The obtained liquid crystal display element was exposed to PCT conditions (121 ° C., 100% RH, 2 atm) for 24 hours. Visual observation of the liquid crystal display element after exposure to PCT conditions confirms the occurrence of display unevenness and bubbles, and when both display unevenness and bubbles are not confirmed, "○" indicates "○", cover unevenness and bubbles. Moisture resistance was evaluated as "Δ" when one of the occurrences was confirmed and "x" when both display unevenness and bubbles were confirmed.

(Impact resistance)
Examples, reference examples, and, for each display element sealing agent obtained in Comparative Example, in the same manner as in "(wet heat resistance)", to produce a liquid crystal display device by respectively 10 cells.
Each of the obtained liquid crystal display elements was subjected to a drop test in which the liquid crystal display element was dropped from a height of 2 m.
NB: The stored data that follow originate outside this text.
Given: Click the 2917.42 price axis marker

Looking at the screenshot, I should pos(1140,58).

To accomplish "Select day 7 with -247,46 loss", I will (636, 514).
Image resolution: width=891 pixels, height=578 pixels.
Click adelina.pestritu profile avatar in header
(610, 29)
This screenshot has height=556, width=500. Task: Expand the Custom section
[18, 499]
After the drop test, if there is no liquid crystal leakage due to peeling or cracking in all cells, "◎", if there is liquid crystal leakage in the display element of 1 cell or more and less than 4 cells, "○", 4 cells or more and less than 7 cells The impact resistance was evaluated as "Δ" when there was a liquid crystal leak in the display element of 7 cells or more and "x" when there was a liquid crystal leak in the display element of 7 cells or more.
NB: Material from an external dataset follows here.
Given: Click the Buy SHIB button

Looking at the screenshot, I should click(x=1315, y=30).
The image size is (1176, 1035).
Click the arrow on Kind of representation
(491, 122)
According to the present invention, it is possible to provide a sealant for a display element capable of obtaining a display element having excellent moisture and heat resistance and excellent impact resistance. Further, according to the present invention, it is possible to provide a cured product of the sealant for a display element, and a vertically conductive material and a display element using the sealant for the display element.

Claims (4)

Contains a curable resin, a polymerization initiator and a thermosetting agent,
The storage elastic modulus of the cured product at 25 ° C. is less than 0.8 GPa, and the storage elastic modulus of the cured product at 121 ° C. is 0.01 GPa or more.
The curable resin includes a compound having an epoxy group and a rubber structure, and other epoxy compounds other than the epoxy compound having a rubber structure, viewed contains a (meth) acrylic compound,
The compound having an epoxy group and a rubber structure is an epoxy-modified butadiene rubber, which is a sealant for a liquid crystal dropping method. A cured product of the sealant for the liquid crystal dropping method according to claim 1. A vertically conductive material containing the sealant for the liquid crystal dropping method according to claim 1 and conductive fine particles. A liquid crystal display element having a cured product of the sealant for the liquid crystal dropping method according to claim 1 or a cured product of the vertically conductive material according to claim 3.